[Entries on where items appear]

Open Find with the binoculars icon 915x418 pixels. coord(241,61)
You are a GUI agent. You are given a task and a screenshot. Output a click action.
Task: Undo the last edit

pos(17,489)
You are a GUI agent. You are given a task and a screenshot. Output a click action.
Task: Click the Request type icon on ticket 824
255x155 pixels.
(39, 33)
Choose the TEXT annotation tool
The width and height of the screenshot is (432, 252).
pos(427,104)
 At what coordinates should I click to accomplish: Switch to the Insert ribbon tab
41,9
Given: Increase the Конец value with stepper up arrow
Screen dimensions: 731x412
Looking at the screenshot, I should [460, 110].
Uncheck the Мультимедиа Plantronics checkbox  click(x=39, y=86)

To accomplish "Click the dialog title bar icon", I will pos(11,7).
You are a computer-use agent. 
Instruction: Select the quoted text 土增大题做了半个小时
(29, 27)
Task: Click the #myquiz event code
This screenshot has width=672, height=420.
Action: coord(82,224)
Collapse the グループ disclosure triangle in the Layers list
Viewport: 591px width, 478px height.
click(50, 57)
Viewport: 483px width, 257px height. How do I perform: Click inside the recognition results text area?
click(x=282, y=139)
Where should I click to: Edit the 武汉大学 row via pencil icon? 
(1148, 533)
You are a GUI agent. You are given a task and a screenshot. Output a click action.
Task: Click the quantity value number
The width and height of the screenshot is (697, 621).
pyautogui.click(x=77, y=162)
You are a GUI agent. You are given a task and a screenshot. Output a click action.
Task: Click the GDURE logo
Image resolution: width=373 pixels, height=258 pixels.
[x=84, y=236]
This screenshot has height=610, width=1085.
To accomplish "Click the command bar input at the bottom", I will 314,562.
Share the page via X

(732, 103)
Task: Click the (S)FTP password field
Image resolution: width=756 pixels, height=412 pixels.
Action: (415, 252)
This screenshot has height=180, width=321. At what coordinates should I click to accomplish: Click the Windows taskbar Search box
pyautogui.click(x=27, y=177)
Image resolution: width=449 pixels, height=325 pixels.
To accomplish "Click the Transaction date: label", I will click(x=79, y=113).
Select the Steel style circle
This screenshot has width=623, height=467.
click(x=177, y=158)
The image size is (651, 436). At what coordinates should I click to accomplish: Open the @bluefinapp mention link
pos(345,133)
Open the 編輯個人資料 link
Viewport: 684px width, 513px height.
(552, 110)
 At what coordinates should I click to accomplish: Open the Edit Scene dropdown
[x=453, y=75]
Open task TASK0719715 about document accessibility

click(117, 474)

TO BE DONE - Copy out every one of the entries above word for word, keeping each line and coordinate unchanged.

RESULT FOR THIS TASK -
Open Find with the binoculars icon 915x418 pixels. coord(241,61)
You are a GUI agent. You are given a task and a screenshot. Output a click action.
Task: Undo the last edit

pos(17,489)
You are a GUI agent. You are given a task and a screenshot. Output a click action.
Task: Click the Request type icon on ticket 824
255x155 pixels.
(39, 33)
Choose the TEXT annotation tool
The width and height of the screenshot is (432, 252).
pos(427,104)
 At what coordinates should I click to accomplish: Switch to the Insert ribbon tab
41,9
Given: Increase the Конец value with stepper up arrow
Screen dimensions: 731x412
Looking at the screenshot, I should [460, 110].
Uncheck the Мультимедиа Plantronics checkbox  click(x=39, y=86)

To accomplish "Click the dialog title bar icon", I will pos(11,7).
You are a computer-use agent. 
Instruction: Select the quoted text 土增大题做了半个小时
(29, 27)
Task: Click the #myquiz event code
This screenshot has width=672, height=420.
Action: coord(82,224)
Collapse the グループ disclosure triangle in the Layers list
Viewport: 591px width, 478px height.
click(50, 57)
Viewport: 483px width, 257px height. How do I perform: Click inside the recognition results text area?
click(x=282, y=139)
Where should I click to: Edit the 武汉大学 row via pencil icon? 
(1148, 533)
You are a GUI agent. You are given a task and a screenshot. Output a click action.
Task: Click the quantity value number
The width and height of the screenshot is (697, 621).
pyautogui.click(x=77, y=162)
You are a GUI agent. You are given a task and a screenshot. Output a click action.
Task: Click the GDURE logo
Image resolution: width=373 pixels, height=258 pixels.
[x=84, y=236]
This screenshot has height=610, width=1085.
To accomplish "Click the command bar input at the bottom", I will 314,562.
Share the page via X

(732, 103)
Task: Click the (S)FTP password field
Image resolution: width=756 pixels, height=412 pixels.
Action: (415, 252)
This screenshot has height=180, width=321. At what coordinates should I click to accomplish: Click the Windows taskbar Search box
pyautogui.click(x=27, y=177)
Image resolution: width=449 pixels, height=325 pixels.
To accomplish "Click the Transaction date: label", I will click(x=79, y=113).
Select the Steel style circle
This screenshot has width=623, height=467.
click(x=177, y=158)
The image size is (651, 436). At what coordinates should I click to accomplish: Open the @bluefinapp mention link
pos(345,133)
Open the 編輯個人資料 link
Viewport: 684px width, 513px height.
(552, 110)
 At what coordinates should I click to accomplish: Open the Edit Scene dropdown
[x=453, y=75]
Open task TASK0719715 about document accessibility

click(117, 474)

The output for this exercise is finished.